As in many scientific and medical fields, the techniques of prepared childbirth are constantly changing. The Lamaze of today is quite different from that Dr. Lamaze’s day, over 55 years ago. Aware childbirth educators are constantly updating and revising their teaching methods in order to incorporate the relaxation and breathing techniques and other pain-relief strategies that have been found most beneficial. The techniques presented on this website are of the latest available today.

What This Website Will Do For You?

The purpose of Parent Resource Network is twofold. First, the website provides the tools to be utilized by you, the expectant couples, throughout pregnancy and birth. Some of these tools must be studied and practiced many times for maximum benefit. Second, the website conveys an attitude, one of awareness and responsibility. It is through this attitude that couples can make educated decisions.

How To Use Information On This Website

Parent Resource Network website is intended to be used in conjunction with early pregnancy, childbirth preparation, breastfeeding, and new mothers’ classes. The section on cesarean birth also makes it an appropriate manual for cesarean preparation classes. When used individually, rather than in class setting, the whole sections on this website should first be quickly and thoroughly read from the very first post to the last one.
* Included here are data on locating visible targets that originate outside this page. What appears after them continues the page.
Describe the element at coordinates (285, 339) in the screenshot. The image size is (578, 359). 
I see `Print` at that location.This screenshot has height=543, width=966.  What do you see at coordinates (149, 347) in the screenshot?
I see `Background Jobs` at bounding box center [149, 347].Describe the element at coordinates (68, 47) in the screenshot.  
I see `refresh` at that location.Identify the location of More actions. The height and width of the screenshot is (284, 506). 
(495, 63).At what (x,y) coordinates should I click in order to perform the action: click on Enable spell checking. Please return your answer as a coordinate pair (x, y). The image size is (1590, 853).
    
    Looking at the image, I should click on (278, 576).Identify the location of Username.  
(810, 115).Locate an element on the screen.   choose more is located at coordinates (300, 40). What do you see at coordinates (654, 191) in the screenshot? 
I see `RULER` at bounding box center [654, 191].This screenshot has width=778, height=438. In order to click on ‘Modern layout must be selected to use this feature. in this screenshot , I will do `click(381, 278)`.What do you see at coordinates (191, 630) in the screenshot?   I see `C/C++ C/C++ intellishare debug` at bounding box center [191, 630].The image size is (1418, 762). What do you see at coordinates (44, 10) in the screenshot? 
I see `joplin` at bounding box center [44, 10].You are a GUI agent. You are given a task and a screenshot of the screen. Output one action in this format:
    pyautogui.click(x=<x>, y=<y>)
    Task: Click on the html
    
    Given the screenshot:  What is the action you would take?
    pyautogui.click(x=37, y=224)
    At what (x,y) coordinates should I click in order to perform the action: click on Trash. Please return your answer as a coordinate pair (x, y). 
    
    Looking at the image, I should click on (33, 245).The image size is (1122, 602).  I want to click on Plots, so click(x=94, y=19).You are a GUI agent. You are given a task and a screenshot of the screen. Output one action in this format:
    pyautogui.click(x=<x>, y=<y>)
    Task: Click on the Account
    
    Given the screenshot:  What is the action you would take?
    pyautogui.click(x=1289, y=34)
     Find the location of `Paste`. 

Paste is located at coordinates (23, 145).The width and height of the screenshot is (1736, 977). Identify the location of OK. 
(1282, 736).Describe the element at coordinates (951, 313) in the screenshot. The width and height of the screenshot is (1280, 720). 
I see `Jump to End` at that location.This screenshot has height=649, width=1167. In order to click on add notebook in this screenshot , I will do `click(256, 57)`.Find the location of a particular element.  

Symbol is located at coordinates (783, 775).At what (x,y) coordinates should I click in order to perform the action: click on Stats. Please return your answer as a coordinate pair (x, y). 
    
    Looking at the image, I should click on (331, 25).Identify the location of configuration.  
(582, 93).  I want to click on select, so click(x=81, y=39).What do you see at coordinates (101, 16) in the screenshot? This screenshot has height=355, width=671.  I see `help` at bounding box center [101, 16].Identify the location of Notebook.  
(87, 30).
Then, the various sections should be studied in more detail according to the current stage of pregnancy–for example, the nutrition section should be read during the early months of pregnancy, the relaxation and breathing section during the later months. The newborn, infant feeding, and parenting sections can provide a handy reference guide after your baby is born.

When reading through the website, please note that for the sake of clarity, the pronoun she is used in reference to the woman, midwife, or nurse. The pronoun he is used when referring to the labor partner, baby, or doctor.

Whether this is your first birth or your first “prepared” birth, the information on this website will enable you to make your journey from pregnancy to parenthood a truly rewarding and memorable experience.